◆ **EXTRAIT**
>>>

Face à l’invasion russe, la grande majorité des salariés (plus de 400 personnes) s’est exilée de Kyiv jusqu’à Prague, en République tchèque, quand une minorité est restée sur place, continuant de travailler sur le jeu malgré les bombardements russes et les coupures d’électricité. Plusieurs développeurs se sont quant à eux engagés sur la ligne de front.

C’est notamment le cas de Volodymyr Yezhov, l'un de ses développeurs, décédé en défendant Bakhmout en décembre 2022. Son visage a d’ailleurs inspiré le personnage de Loki, le héros du jeu.

Lui qui disait “créer de nouveaux mondes”, avait notamment participé à la création de S.T.A.L.K.E.R. : Clear Sky et Cossacks. Un des joueurs d’e-sports les plus connus d’Ukraine, il avait aussi participé à la création du jeu vidéo StarCraft sous le surnom de « Fresh ». A partir de 2014, Volodymyr Yezhov, avec certains de ses camarades, avait organisé des entraînements militaires et formé un peloton de volontaires. Il avait combattu bénévolement dans le Donbass, à l’est de l’Ukraine. Il était devenu instructeur et avait ensuite rejoint une organisation de défense des droits de l'homme pour défendre les droits des anciens combattants.

<<<

◆ **DONNÉES PRÉSENTÉES**

>>>

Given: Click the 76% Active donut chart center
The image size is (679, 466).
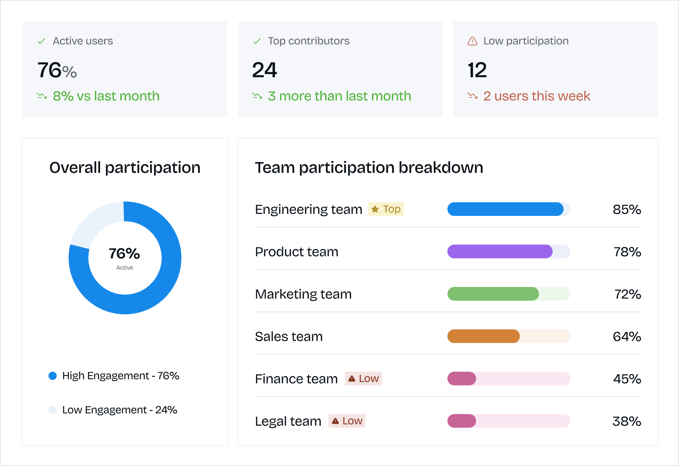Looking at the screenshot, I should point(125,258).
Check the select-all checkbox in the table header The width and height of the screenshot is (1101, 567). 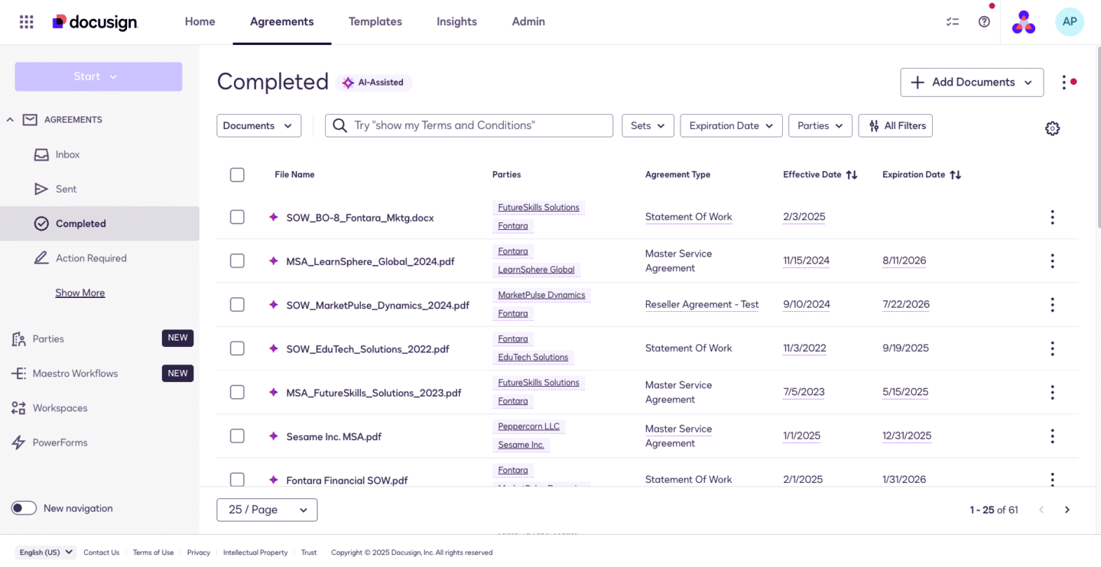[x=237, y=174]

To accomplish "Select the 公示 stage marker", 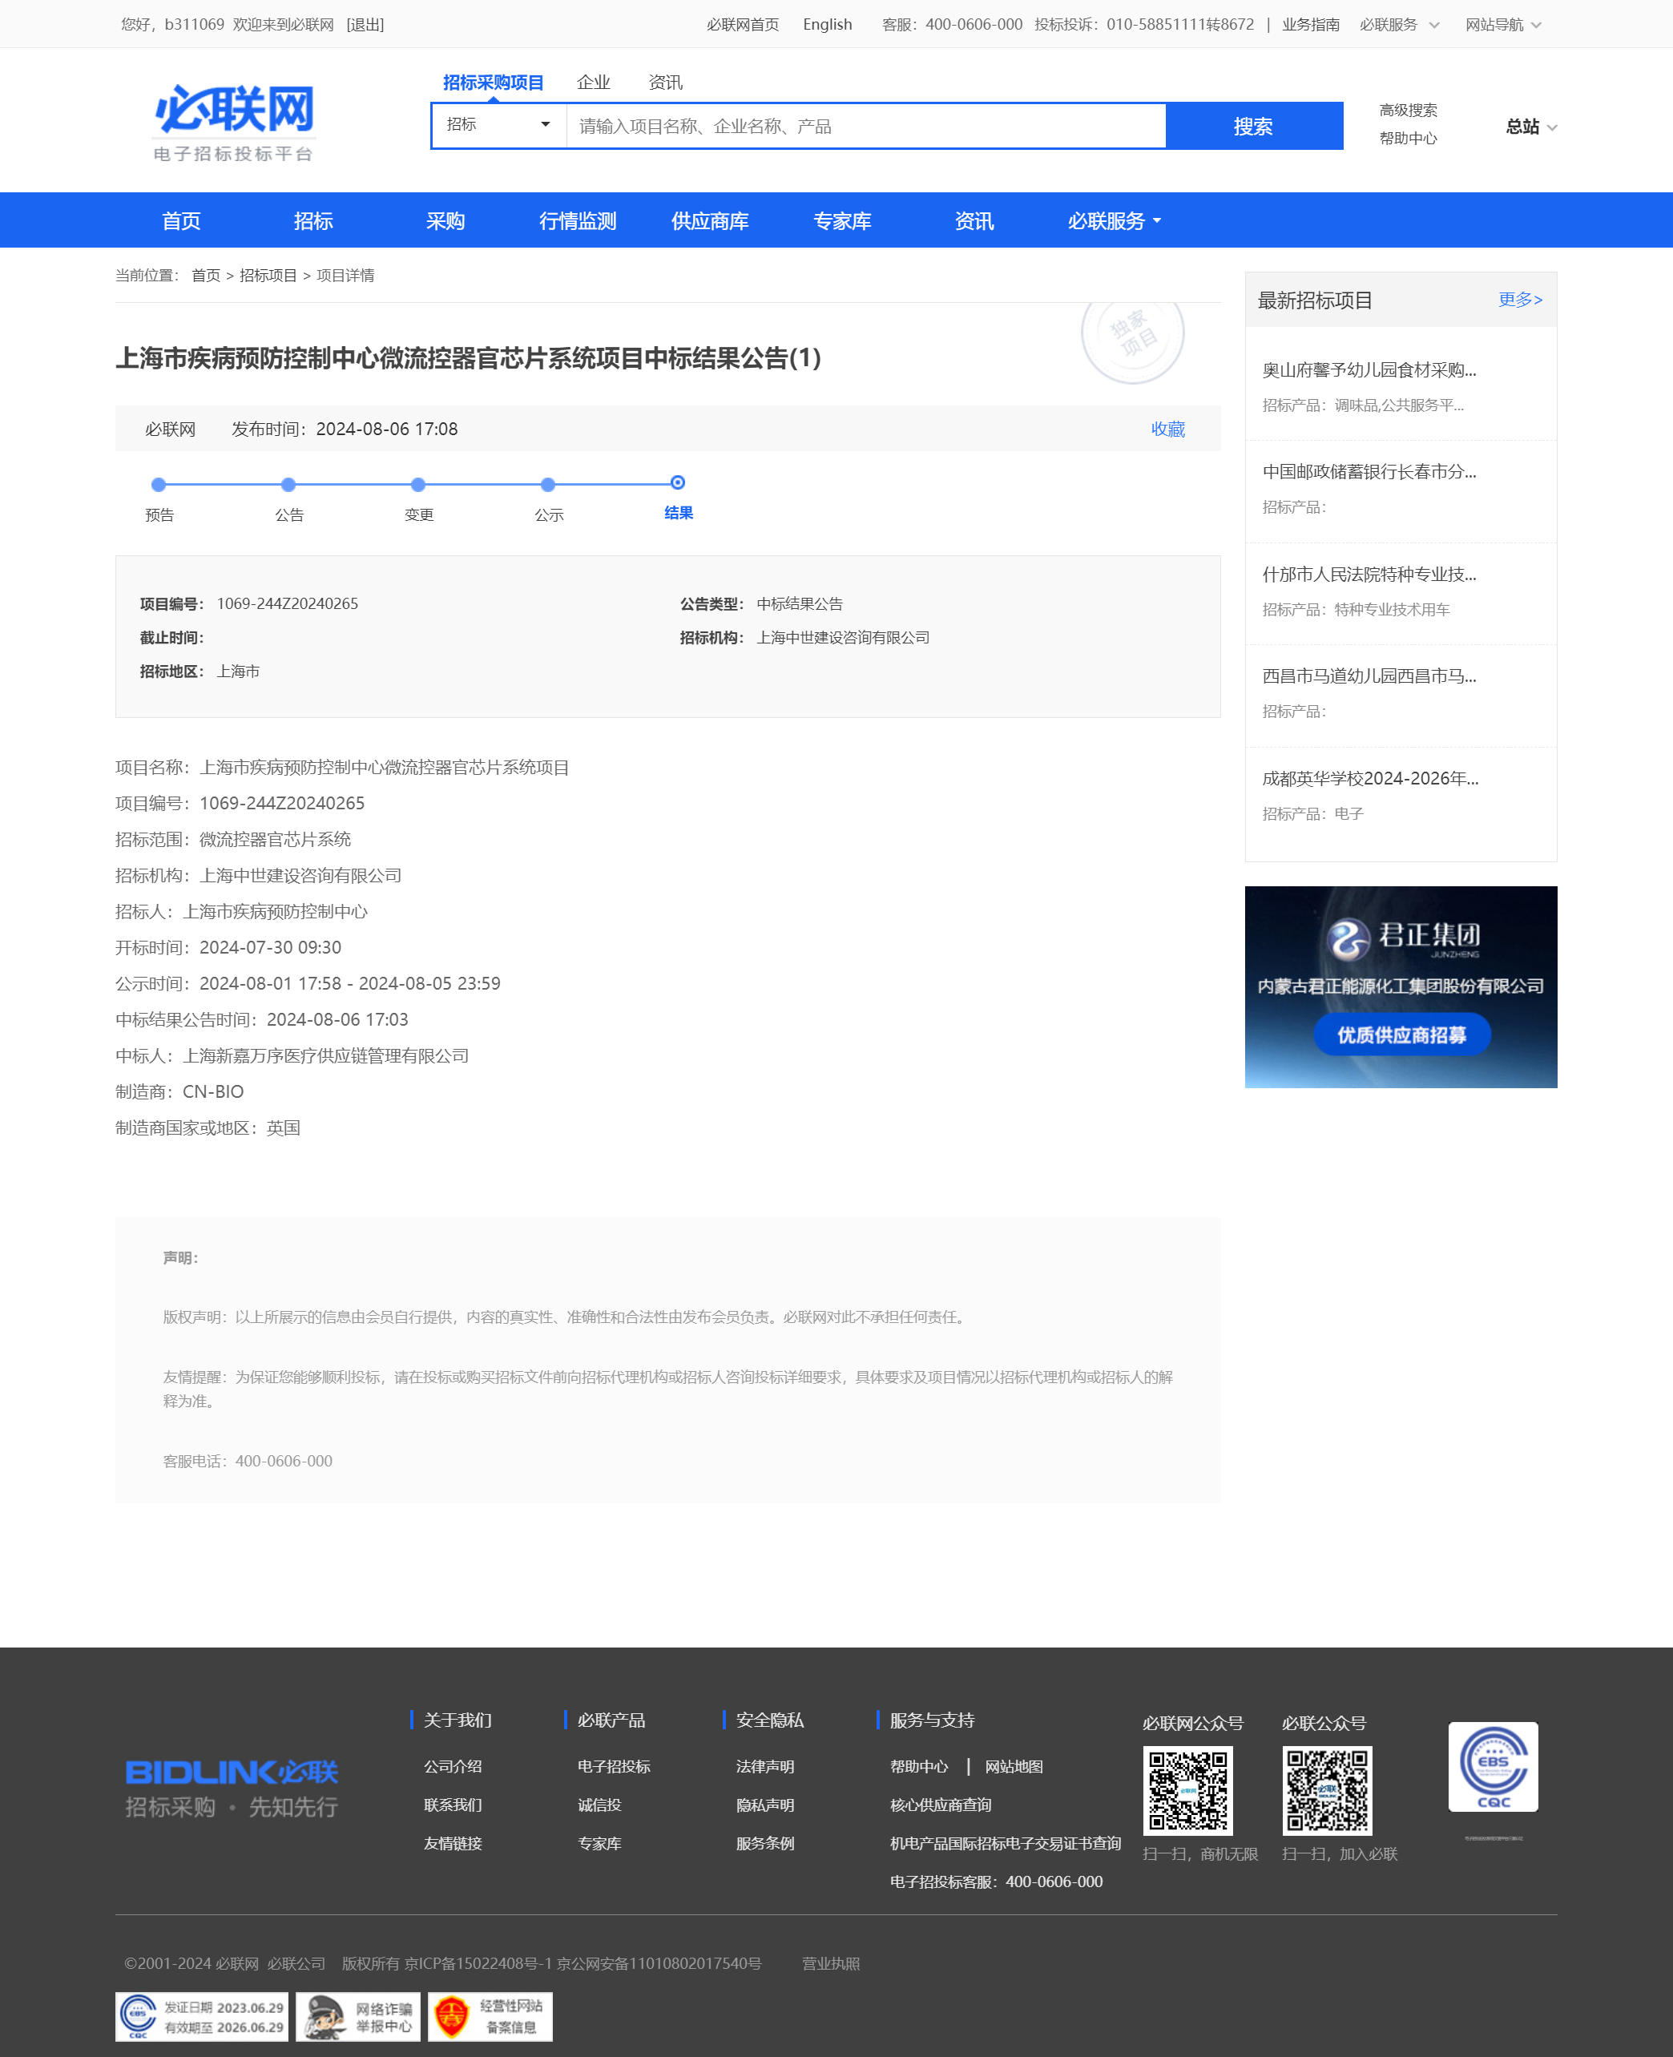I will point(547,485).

<<<

◆ **OBJECTIF VISÉ**
Dans l'extrait, quel personnage le visage de Volodymyr Yezhov a-t-il inspiré ?

◆ **RÉPONSE COMPLÈTE**
Loki, le héros du jeu.